Superstrada Teheran-Nord: un progetto di grande importanza per l'Iran
di Davood Abbasi
In occasione del prossimo 11 Febbraio, il 41o anniversario della vittoria della rivoluzione islamica, verrà inaugurato il primo segmento dell'autostrada Teheran-Shomal (Teheran-Nord), un progetto partito addirittura nel 1994, che però rivoluzionerà i trasporti nella zona del nord dell'Iran, dando un grande contributo all'economia persiana.
L'idea del progetto è semplice, e venne proposta per la prima volta nel 1975: forare direttamente le montagne degli Alborz che si trovano a nord di Teheran e collegare la capitale al porto di Chaloos, nella regione del Mazandaran, che si affaccia sul Mar Caspio.
La nuova superstrada, sarebbe stata molto più corta dell'attuale via che circumnaviga i monti Alborz passando dalla località di Karaj, e che attraversando passaggi montuosi, non è tanto veloce.
Oggi Chaloos è raggiungibile da Teheran attraverso una strada che complessivamente è lunga 180 km, ma che può essere percorsa in 4 ore e mezzo.
La superstrada Teheran-Shomal, ridurrebbe la distanza a 121 km, e in più la durata del percorso a un'ora e mezza.

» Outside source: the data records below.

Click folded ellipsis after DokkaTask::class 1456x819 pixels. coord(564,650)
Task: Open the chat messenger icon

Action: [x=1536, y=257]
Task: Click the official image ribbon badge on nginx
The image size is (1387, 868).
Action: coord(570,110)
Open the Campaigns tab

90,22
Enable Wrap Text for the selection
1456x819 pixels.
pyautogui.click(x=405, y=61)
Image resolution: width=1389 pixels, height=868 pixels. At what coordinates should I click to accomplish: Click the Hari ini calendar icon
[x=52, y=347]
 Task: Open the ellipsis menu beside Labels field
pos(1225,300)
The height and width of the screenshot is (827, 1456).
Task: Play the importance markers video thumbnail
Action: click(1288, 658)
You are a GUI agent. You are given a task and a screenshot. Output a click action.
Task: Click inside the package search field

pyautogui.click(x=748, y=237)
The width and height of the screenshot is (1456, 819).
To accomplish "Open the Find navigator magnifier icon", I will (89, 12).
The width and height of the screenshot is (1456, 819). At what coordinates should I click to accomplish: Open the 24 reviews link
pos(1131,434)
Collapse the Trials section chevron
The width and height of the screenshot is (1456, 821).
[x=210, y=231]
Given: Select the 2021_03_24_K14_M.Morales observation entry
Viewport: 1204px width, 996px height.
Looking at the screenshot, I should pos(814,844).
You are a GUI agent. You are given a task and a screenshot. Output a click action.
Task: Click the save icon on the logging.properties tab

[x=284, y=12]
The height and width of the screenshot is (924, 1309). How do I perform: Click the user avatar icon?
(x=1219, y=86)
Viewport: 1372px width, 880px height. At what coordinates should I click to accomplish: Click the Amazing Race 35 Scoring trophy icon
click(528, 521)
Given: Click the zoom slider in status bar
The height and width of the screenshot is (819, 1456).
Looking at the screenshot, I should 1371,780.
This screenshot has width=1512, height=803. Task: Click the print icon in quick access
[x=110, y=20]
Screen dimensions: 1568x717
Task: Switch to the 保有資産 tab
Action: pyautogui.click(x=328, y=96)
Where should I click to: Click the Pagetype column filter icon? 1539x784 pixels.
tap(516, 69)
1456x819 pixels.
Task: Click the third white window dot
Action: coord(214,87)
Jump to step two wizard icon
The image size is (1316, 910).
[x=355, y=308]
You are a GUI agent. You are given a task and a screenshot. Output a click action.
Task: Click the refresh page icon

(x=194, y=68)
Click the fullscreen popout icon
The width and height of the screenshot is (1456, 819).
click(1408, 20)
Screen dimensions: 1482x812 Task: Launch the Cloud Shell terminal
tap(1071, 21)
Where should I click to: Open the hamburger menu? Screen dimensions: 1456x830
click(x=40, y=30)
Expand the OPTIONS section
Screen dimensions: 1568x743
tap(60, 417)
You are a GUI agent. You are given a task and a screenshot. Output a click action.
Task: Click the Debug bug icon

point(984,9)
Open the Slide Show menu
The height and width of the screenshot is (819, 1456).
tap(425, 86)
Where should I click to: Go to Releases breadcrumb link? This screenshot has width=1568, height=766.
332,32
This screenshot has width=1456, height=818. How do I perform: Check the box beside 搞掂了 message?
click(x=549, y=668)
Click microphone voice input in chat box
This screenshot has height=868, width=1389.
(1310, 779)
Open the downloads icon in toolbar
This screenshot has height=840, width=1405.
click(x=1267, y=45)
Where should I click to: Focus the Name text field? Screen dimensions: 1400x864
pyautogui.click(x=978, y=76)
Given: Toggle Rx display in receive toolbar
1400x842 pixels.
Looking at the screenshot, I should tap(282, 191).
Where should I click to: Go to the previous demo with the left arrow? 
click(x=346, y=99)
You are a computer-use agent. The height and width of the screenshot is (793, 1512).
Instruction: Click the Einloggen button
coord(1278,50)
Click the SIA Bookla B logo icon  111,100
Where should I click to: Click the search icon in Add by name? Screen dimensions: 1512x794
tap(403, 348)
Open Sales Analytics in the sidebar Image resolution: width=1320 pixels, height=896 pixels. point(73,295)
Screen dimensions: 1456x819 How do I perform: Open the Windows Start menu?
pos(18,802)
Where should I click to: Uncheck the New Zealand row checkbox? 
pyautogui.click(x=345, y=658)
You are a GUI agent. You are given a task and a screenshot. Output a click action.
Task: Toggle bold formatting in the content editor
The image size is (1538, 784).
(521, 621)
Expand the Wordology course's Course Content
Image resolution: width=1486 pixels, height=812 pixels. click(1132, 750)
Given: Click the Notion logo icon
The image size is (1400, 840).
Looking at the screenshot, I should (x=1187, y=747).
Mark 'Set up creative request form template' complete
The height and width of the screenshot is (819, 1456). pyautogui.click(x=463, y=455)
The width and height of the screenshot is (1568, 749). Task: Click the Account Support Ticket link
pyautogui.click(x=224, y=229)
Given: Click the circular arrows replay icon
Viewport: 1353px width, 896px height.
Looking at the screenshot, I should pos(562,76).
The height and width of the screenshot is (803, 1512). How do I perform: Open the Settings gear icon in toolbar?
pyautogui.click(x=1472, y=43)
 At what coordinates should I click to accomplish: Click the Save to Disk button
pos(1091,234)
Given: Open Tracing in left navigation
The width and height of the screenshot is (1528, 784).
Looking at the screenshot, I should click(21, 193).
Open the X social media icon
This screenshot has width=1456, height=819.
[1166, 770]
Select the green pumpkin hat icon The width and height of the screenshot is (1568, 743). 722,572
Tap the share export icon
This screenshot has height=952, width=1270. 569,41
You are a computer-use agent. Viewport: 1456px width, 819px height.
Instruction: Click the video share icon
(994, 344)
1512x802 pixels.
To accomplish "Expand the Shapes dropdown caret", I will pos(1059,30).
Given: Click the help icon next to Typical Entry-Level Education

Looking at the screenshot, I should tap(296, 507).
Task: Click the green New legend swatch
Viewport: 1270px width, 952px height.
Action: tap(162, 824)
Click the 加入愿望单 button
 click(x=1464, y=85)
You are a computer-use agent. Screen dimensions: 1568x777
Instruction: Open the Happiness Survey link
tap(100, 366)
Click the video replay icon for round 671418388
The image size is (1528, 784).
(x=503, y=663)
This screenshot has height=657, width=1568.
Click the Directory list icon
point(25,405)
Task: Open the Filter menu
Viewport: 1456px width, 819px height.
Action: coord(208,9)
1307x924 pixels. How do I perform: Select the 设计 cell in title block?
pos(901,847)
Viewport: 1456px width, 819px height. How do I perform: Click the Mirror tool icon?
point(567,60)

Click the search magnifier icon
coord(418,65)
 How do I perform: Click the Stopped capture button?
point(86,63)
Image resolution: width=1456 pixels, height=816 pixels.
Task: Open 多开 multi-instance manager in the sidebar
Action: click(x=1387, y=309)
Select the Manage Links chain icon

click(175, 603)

I vantaggi di un'arteria vitale
Annualmente sono milioni le persone che da partono da Teheran o altre città per le località balneari del nord dell'Iran. Riducendo del 35% il consumo di combustibile di queste vetture, si arriverebbe ad un risparmio di 43 milioni di euro e soprattutto ad una riduzione considerevole dell'inquinamento.
Diverrebbe molto più veloce anche il trasporto delle merci, anche perchè la superstrada Teheran-Shomal fa parte del corridoio Nord-Sud dell'Iran, che collega i porti del Golfo Persico fino alle Repubbliche del Caucaso; anche lì, i vantaggi economici per l'Iran sarebbero considerevoli. Soprattutto perchè alcune nazioni come l'Armenia potrebbero essere incoraggiate ad utilizzare il territorio iraniano per le proprie esportazioni.
Il via alla prima sezione
L'11 Febbraio il primo segmento di 33 km verrà inaugurato e si prevede che il progetto possa terminare nel 2024. (Gli altri segmenti sono rispettivamente di 21, 47 e 20 km ed il quarto è stato già inaugurato). I lavori di costruzione del mastodontico progetto (che comprende 179 tunnel e 94 ponti) vennero avviati dopo la rivoluzione ed al tempo le società straniere non collaborarono con gli ingegneri iraniani. L'avvio dei lavori venne descritto una pazzia e gli iraniani canzonati.
Il prossimo 11 Febbraio quasi la metà del progetto sarà completato ed in base alle informazioni diffuse, l'80% del lavoro è stato svolto dalle compagnie iraniane mentre il 20% è stato condotto da partner stranieri.
È un'altra testimonianza del progresso veloce della Repubblica Islamica e del futuro migliore che l'Iran intende regalare al proprio popolo.